* **THE EXERCISE**
Reproduce the records from their beginning through the line that contains "Archives (51, 345)", both ends and the request lines included, offsetting every click coordinate in the answers by adding 97 to each of its two numbers. Leave the pictures out of your answer.
** begin **
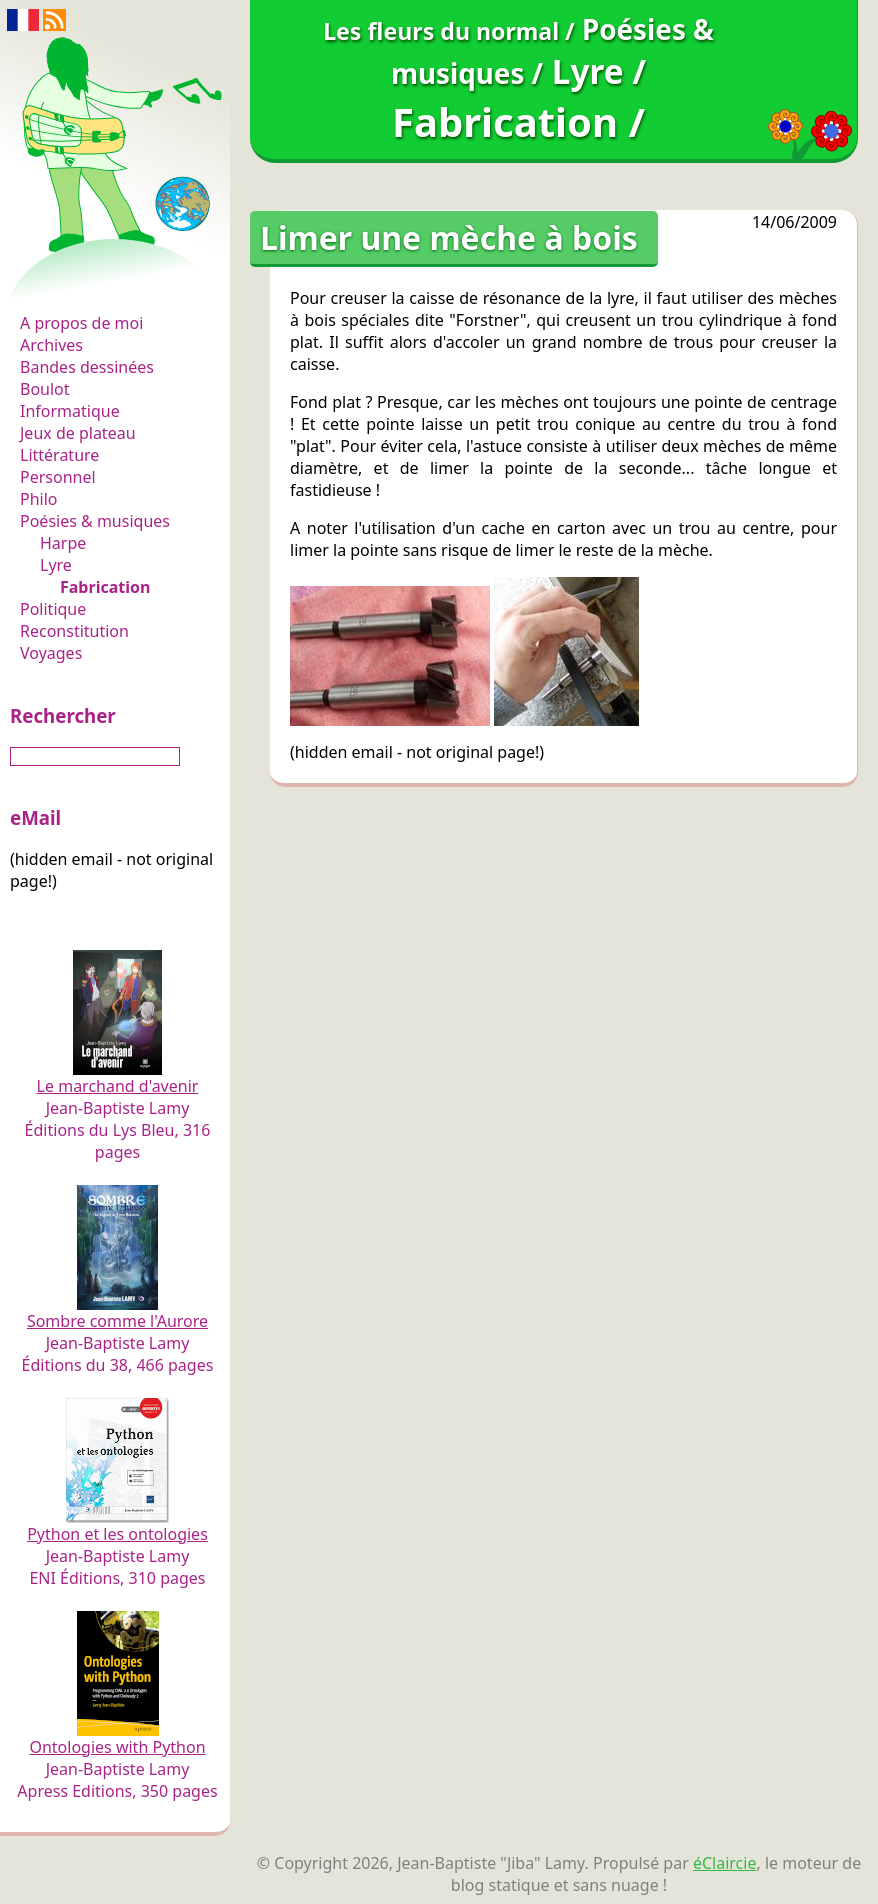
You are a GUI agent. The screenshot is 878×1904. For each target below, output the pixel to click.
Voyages (51, 653)
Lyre (56, 565)
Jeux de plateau (78, 433)
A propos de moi (81, 323)
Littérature (59, 455)
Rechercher (63, 715)
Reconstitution (74, 631)
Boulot (45, 389)
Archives (51, 345)
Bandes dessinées (87, 367)
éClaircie (725, 1863)
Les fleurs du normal (105, 281)
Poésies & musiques (95, 521)
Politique (53, 609)
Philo (39, 499)
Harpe (63, 543)
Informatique (70, 411)
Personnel (58, 477)
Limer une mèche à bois (449, 237)
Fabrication (105, 587)
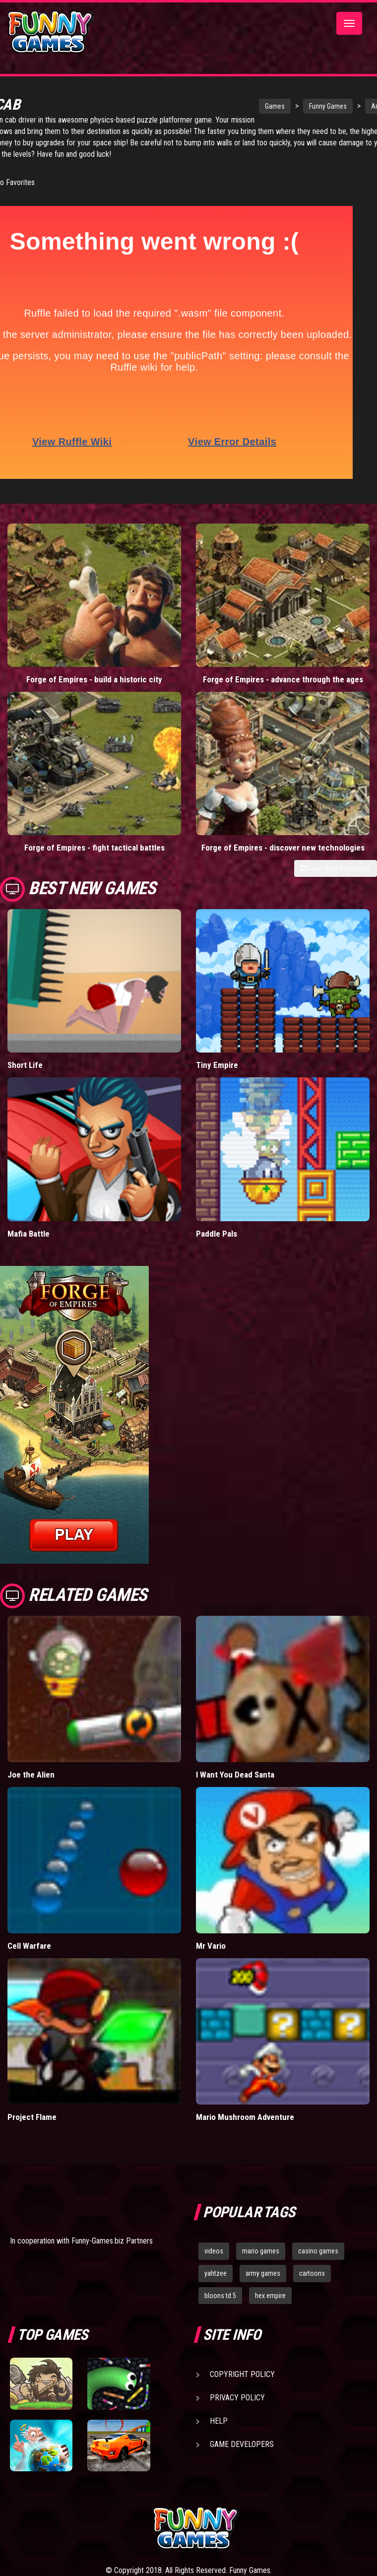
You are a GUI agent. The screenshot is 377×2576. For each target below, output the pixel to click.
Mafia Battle (28, 1234)
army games (263, 2273)
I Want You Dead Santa (235, 1775)
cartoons (312, 2273)
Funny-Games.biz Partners (112, 2241)
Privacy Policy (237, 2397)
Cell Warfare (29, 1946)
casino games (318, 2251)
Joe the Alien (31, 1775)
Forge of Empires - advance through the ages (283, 679)
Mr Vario (211, 1946)
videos (213, 2251)
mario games (260, 2251)
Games (241, 106)
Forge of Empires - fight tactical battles (94, 848)
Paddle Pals (216, 1234)
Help (219, 2421)
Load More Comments (336, 868)
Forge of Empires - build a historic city (94, 679)
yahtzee (215, 2273)
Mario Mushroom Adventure (245, 2117)
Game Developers (242, 2444)
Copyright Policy (242, 2374)
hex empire (270, 2296)
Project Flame (32, 2117)
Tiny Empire (217, 1065)
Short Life (25, 1065)
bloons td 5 (220, 2296)
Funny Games (294, 106)
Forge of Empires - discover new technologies (283, 848)
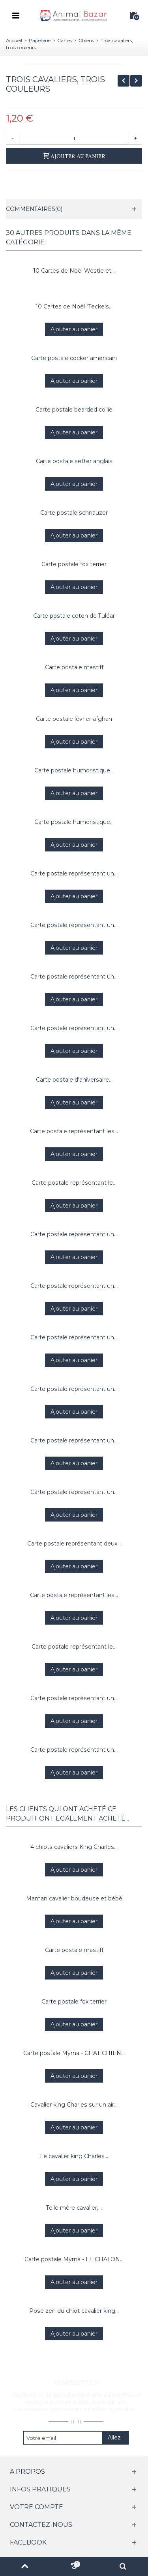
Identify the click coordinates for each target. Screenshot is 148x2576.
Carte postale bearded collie (74, 409)
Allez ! (116, 2437)
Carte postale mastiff (74, 667)
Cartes (64, 40)
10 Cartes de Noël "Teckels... (74, 306)
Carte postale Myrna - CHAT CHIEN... (74, 2053)
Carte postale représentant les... (74, 1131)
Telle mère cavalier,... (74, 2207)
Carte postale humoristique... (74, 770)
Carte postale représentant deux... (74, 1543)
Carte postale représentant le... (74, 1182)
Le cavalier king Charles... (74, 2156)
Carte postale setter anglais (74, 461)
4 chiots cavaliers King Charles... (74, 1846)
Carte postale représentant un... (74, 873)
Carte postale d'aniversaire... (74, 1079)
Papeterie (40, 40)
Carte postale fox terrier (74, 564)
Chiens (86, 40)
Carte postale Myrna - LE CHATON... (74, 2259)
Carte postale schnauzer (74, 512)
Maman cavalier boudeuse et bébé (74, 1898)
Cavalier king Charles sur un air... (74, 2104)
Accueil (14, 40)
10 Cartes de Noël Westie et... (74, 270)
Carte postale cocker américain (74, 358)
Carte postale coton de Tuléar (74, 615)
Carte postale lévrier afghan (74, 718)
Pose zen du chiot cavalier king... (74, 2310)
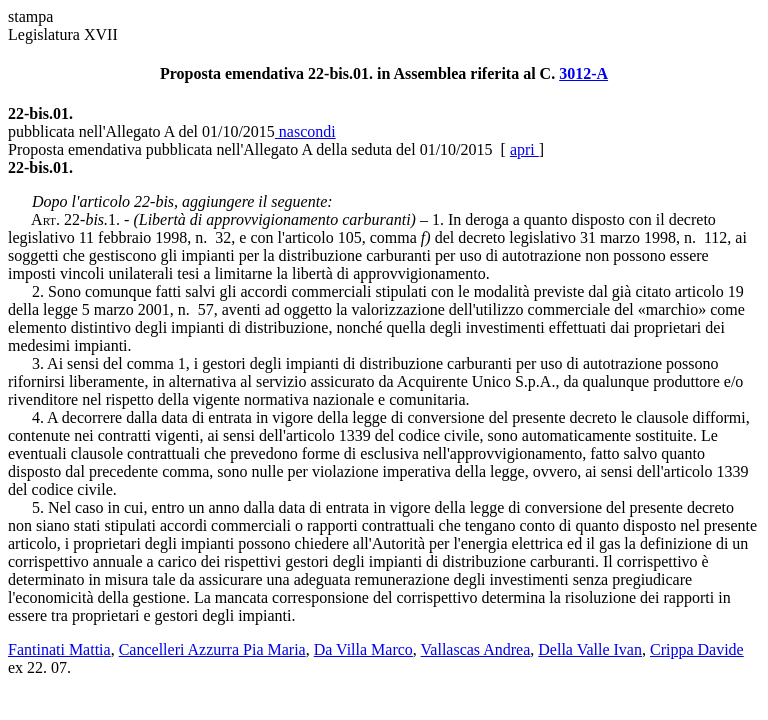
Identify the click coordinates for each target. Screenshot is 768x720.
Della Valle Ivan (590, 649)
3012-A (583, 73)
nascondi (305, 131)
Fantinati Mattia (59, 649)
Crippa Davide (697, 649)
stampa (30, 16)
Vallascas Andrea (476, 649)
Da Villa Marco (363, 649)
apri (524, 149)
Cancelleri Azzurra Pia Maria (212, 649)
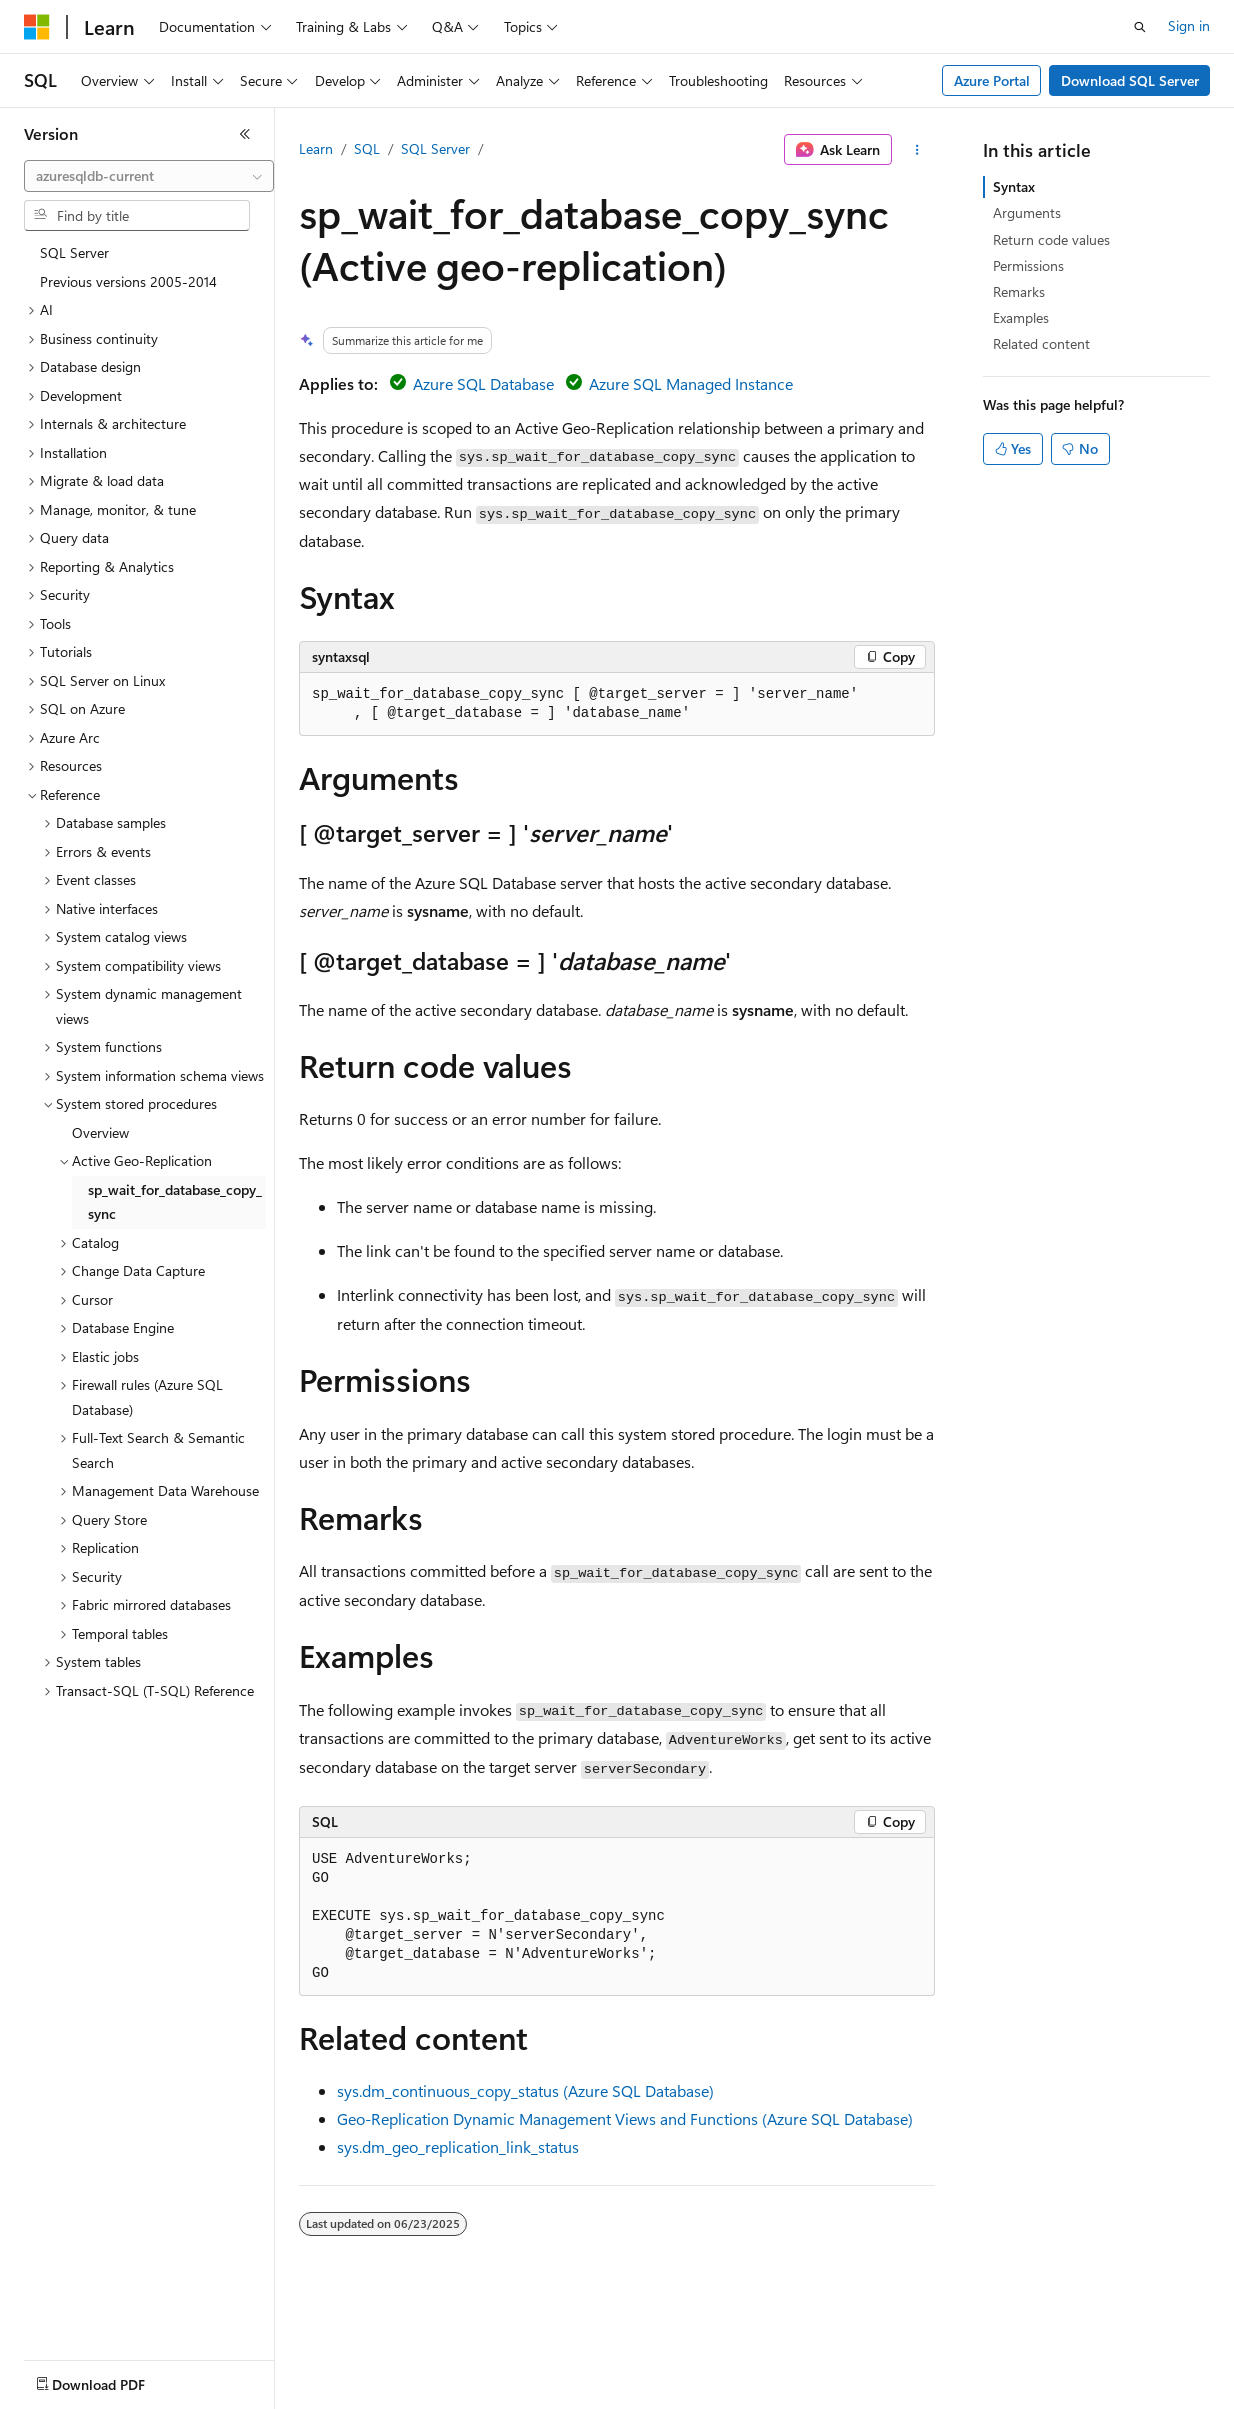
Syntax (1014, 186)
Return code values (1051, 239)
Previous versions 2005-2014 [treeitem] (128, 281)
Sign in (1189, 25)
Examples (1021, 317)
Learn (316, 148)
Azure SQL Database (483, 383)
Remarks (1019, 291)
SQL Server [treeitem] (74, 252)
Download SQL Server (1130, 80)
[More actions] (917, 150)
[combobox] (149, 176)
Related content (1041, 343)
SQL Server (435, 148)
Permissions (1028, 265)
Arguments (1027, 212)
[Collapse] (245, 134)
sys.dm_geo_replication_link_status (458, 2146)
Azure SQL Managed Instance (691, 383)
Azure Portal (992, 80)
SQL (367, 148)
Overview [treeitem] (100, 1132)
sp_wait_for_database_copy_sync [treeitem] (175, 1202)
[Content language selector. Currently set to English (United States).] (115, 2380)
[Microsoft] (37, 27)
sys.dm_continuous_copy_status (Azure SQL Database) (525, 2090)
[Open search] (1140, 27)
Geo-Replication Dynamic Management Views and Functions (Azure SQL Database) (625, 2118)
** end **
* **THE RESULT**
You are a GUI agent. The screenshot is 878×1904. For each target below, output the pixel to click.
Voyages (148, 750)
Lyre (153, 662)
Jeux de plateau (175, 530)
A propos de moi (178, 420)
Littérature (156, 552)
Rechercher (160, 812)
Reconstitution (171, 728)
Boulot (142, 486)
Archives (148, 442)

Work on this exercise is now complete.